Kiefer- und Gesichtschirurgie ist ein medizinisches Fachgebiet, das sich mit der Diagnostik und Behandlung von Erkrankungen, Verletzungen und Defekten der harten und weichen Gewebe des Kopfes, der Mundhöhle, der Zähne, des Zahnfleisches, des Halses sowie des Ober- und Unterkiefers befasst – unter Berücksichtigung sowohl funktioneller als auch ästhetischer Aspekte.
In den Kliniken in Belarus beherrschen die Ärzte alle modernen Methoden der Kiefer- und Gesichtschirurgie und absolvieren regelmäßig Fortbildungen und Hospitationen in führenden ausländischen Zentren. Die kontinuierliche Weiterentwicklung von Wissen und praktischen Fähigkeiten des gesamten medizinischen Personals ermöglicht eine Behandlung auf höchstem Qualitätsniveau bei sämtlichen Erkrankungen und Verletzungen im kiefer- und gesichtschirurgischen (kraniofazialen) Bereich, einschließlich:
- Traumata der kraniofazialen Region. Kiefer- und Gesichtschirurgen in Belarus verfügen über umfangreiche Erfahrung in der Behandlung komplexer Verletzungen, einschließlich Frakturen des Gesichtsschädels sowie des Ober- und Unterkiefers.
- Angeborene Fehlbildungen der kraniofazialen Region. Dazu zählen insbesondere Lippen-Kiefer-Gaumenspalten. In Belarus können operative Korrekturen bereits im frühen Kindesalter durchgeführt werden, wodurch hervorragende funktionelle und kosmetische Ergebnisse erzielt werden.
- Angeborene und erworbene Deformitäten. Chirurgische Korrekturen verbessern sowohl die Ästhetik als auch die Funktion von Kiefer und Mundhöhle. Neben klassischen Operationsmethoden wird häufig die Kompressions-Distraktions-Osteosynthese angewendet, wodurch Behandlungsergebnisse optimiert, Komplikationen reduziert sowie Operationsdauer und Traumatisierung verringert werden. In Minsk kommen moderne Distraktionssysteme internationaler Hersteller zum Einsatz.

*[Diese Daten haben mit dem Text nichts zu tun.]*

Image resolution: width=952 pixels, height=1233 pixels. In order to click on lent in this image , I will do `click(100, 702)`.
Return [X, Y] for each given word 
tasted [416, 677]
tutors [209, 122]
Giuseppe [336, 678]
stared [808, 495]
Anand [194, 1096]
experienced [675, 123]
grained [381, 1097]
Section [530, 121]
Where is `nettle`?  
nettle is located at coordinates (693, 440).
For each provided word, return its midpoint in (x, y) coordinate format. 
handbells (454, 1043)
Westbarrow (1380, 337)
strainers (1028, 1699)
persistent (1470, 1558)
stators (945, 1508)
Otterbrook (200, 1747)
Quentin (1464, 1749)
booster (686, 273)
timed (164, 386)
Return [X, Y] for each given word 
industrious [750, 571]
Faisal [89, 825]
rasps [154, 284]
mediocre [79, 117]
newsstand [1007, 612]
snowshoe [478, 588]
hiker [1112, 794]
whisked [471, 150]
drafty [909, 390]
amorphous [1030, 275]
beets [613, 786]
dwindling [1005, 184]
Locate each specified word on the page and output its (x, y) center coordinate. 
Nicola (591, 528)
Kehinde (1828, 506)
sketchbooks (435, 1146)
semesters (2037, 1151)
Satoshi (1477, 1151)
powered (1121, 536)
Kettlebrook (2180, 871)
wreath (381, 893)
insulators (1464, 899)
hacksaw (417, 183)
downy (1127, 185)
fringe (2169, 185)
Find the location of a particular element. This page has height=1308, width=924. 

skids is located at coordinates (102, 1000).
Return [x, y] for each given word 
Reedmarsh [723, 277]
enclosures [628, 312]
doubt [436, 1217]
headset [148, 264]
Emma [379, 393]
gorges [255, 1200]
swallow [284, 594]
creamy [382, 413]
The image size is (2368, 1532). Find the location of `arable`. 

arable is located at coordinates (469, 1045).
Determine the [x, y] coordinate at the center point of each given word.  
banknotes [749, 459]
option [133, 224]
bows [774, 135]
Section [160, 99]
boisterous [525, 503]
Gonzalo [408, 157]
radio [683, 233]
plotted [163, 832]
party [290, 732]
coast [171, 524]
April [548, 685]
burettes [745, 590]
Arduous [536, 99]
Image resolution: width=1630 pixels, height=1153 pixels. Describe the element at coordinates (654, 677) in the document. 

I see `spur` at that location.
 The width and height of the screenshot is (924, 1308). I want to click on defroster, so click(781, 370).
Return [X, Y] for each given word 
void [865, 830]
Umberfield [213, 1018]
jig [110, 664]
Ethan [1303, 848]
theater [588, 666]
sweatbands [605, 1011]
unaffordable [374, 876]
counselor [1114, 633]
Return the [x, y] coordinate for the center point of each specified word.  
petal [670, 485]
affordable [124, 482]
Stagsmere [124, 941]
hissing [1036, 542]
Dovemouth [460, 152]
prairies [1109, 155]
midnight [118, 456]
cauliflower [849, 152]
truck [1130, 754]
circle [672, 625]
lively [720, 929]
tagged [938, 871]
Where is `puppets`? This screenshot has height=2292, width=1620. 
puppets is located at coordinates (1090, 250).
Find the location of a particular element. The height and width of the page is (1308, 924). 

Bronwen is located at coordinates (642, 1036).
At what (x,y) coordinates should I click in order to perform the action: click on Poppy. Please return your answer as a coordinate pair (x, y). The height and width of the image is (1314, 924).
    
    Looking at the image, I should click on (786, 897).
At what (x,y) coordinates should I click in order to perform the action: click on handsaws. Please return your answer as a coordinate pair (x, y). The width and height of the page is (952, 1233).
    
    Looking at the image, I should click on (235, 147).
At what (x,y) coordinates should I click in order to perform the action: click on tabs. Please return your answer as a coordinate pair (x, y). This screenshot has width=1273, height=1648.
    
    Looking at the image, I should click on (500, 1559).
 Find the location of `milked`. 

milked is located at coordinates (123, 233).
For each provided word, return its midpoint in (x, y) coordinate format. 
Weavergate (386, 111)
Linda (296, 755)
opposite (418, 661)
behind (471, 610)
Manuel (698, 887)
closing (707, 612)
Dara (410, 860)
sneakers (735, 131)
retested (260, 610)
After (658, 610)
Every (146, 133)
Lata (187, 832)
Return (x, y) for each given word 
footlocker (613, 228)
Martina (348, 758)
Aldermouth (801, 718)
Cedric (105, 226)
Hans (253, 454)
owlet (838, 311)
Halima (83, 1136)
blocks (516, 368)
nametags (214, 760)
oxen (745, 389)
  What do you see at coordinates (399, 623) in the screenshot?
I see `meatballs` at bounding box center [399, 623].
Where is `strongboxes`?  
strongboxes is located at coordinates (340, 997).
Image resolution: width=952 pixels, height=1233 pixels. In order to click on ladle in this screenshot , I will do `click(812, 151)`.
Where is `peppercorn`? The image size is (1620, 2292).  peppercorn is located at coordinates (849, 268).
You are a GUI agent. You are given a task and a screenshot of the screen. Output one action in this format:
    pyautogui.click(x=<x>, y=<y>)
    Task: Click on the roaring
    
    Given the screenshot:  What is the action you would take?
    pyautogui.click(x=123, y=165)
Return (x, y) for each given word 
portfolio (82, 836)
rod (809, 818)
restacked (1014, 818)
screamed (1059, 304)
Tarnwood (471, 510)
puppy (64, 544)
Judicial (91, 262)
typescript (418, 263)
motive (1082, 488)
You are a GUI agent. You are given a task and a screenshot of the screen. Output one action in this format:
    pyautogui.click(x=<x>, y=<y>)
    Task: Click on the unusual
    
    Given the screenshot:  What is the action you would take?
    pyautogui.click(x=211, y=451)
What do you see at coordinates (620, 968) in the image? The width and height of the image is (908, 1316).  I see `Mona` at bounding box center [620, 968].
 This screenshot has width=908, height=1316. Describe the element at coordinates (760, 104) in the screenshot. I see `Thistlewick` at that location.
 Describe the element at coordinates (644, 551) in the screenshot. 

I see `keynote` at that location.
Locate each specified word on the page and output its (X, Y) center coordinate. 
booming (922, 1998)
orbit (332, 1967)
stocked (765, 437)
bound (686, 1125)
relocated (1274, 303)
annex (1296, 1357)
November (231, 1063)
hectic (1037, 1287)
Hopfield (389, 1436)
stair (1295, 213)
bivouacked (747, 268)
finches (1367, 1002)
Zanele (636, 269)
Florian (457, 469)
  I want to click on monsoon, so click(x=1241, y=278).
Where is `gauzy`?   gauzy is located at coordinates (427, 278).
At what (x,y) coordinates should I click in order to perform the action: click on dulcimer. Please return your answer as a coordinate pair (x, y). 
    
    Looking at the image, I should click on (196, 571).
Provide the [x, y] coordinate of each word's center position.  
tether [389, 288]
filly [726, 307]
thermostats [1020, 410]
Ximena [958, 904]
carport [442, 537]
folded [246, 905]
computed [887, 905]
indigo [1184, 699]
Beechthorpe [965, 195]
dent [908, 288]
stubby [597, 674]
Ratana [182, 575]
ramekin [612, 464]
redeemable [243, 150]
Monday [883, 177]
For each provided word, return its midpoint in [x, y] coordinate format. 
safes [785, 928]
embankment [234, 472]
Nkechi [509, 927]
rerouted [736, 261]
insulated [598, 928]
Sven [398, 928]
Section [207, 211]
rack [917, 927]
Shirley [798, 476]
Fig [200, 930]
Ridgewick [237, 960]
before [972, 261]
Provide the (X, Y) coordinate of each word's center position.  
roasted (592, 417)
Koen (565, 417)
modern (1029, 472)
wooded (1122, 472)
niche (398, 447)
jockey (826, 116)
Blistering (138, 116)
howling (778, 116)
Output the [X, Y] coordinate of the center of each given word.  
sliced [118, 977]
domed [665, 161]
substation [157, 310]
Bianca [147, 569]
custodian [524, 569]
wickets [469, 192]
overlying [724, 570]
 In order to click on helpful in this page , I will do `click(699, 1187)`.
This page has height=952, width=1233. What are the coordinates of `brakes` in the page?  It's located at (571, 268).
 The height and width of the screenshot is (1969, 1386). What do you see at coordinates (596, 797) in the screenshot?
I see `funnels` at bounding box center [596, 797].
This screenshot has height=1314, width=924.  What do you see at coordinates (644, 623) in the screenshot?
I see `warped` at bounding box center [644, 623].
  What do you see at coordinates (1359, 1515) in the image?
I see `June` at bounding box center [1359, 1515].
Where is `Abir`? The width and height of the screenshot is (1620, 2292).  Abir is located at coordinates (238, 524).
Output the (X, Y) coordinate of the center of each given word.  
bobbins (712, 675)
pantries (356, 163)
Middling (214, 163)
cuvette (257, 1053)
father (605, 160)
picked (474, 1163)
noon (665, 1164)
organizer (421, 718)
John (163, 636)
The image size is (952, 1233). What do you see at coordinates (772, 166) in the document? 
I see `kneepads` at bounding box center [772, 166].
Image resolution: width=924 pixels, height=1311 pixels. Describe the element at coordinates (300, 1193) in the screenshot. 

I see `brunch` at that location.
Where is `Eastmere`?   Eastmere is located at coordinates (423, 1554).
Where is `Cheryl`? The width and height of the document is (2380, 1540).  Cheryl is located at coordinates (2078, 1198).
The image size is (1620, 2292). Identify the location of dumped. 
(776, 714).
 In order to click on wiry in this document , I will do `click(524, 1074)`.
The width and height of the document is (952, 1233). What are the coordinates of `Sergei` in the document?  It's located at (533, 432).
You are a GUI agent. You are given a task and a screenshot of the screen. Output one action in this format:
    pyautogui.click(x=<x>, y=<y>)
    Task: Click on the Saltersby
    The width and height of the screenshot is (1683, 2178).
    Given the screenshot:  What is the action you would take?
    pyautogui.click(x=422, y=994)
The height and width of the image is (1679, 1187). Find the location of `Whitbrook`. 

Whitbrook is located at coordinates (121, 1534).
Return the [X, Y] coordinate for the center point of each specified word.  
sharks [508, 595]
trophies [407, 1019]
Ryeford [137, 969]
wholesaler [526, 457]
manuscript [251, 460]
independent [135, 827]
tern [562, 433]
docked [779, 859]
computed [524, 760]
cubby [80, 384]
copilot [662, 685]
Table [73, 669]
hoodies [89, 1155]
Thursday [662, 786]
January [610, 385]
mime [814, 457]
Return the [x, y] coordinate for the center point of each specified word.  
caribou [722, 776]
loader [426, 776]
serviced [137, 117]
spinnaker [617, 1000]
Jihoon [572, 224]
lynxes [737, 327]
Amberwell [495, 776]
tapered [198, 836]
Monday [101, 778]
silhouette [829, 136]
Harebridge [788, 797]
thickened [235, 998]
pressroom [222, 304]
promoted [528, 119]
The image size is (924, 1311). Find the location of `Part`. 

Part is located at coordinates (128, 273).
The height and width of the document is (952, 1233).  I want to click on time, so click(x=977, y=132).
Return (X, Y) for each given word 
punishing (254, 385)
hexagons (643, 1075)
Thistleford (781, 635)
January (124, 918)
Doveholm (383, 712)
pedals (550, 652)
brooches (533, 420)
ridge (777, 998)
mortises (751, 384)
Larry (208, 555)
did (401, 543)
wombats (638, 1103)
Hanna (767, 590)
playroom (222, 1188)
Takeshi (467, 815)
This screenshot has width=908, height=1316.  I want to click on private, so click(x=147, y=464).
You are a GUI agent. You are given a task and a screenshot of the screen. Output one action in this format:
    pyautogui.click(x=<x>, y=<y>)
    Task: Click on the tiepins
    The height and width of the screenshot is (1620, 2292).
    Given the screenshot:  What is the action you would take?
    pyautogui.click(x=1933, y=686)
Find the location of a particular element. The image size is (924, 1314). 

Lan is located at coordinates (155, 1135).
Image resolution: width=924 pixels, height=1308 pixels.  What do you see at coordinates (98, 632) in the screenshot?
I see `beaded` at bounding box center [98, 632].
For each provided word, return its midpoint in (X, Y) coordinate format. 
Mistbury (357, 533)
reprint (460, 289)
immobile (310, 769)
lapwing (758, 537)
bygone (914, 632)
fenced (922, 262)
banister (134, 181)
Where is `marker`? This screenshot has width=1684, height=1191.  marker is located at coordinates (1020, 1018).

- Neubildungen im Bereich von Kopf, Hals und Mundhöhle. Es werden sowohl gutartige als auch bösartige Tumoren chirurgisch entfernt.
- Pathologien der Weisheitszähne. Weisheitszähne sind häufig von Karies, Entzündungen, Zysten oder Tumoren betroffen. Die chirurgische Entfernung durch erfahrene Kiefer- und Gesichtschirurgen minimiert das Risiko von Schäden an Nerven, Gefäßen und benachbarten Zähnen.
- Erkrankungen des Kiefergelenks (Temporomandibulargelenk). Diese können zu Ohr- und Kopfschmerzen, eingeschränkter Mundöffnung und Funktionsstörungen führen. Je nach Ursache erfolgt eine konservative oder chirurgische Therapie zur Wiederherstellung der Gelenkfunktion.
- Gefäßmalformationen und Hämangiome. Zur Behandlung vaskulärer Veränderungen im Gesichts- und Halsbereich werden klassische chirurgische Verfahren sowie moderne Methoden wie Lasertherapie, Kryotherapie und Sklerotherapie eingesetzt.
- Dentalimplantologie. Zahnimplantate sind ästhetisch kaum von natürlichen Zähnen zu unterscheiden, erfordern keine Beschädigung benachbarter Zähne und verhindern Knochenabbau im Kiefer. Bei sachgemäßer Pflege können sie lebenslang halten. Die Durchführung durch erfahrene Spezialisten minimiert das Risiko von Komplikationen im Bereich von Knochen, Muskeln, Nerven und Gefäßen.
Der Einsatz regionaler und allgemeiner Anästhesieverfahren ermöglicht operative Eingriffe mit maximalem Komfort und hoher Sicherheit für den Patienten. In Belarus besteht zudem eine enge Zusammenarbeit zwischen Kiefer- und Gesichtschirurgie sowie plastischer Chirurgie, wodurch sowohl funktionell als auch ästhetisch optimale Ergebnisse erzielt werden. Vor jedem Eingriff erfolgt eine präoperative Planung mit 3D-Modellierung und computergestützten Technologien.
Warum Kiefer- und Gesichtschirurgie in Belarus wählen?
Die Operationen werden in führenden medizinischen Zentren in Belarus unter Anwendung moderner 3D-Planung, mikrochirurgischer Techniken und minimalinvasiver Methoden durchgeführt. Erfahrene Chirurgen gewährleisten Sicherheit, Präzision sowie ausgezeichnete funktionelle und ästhetische Ergebnisse.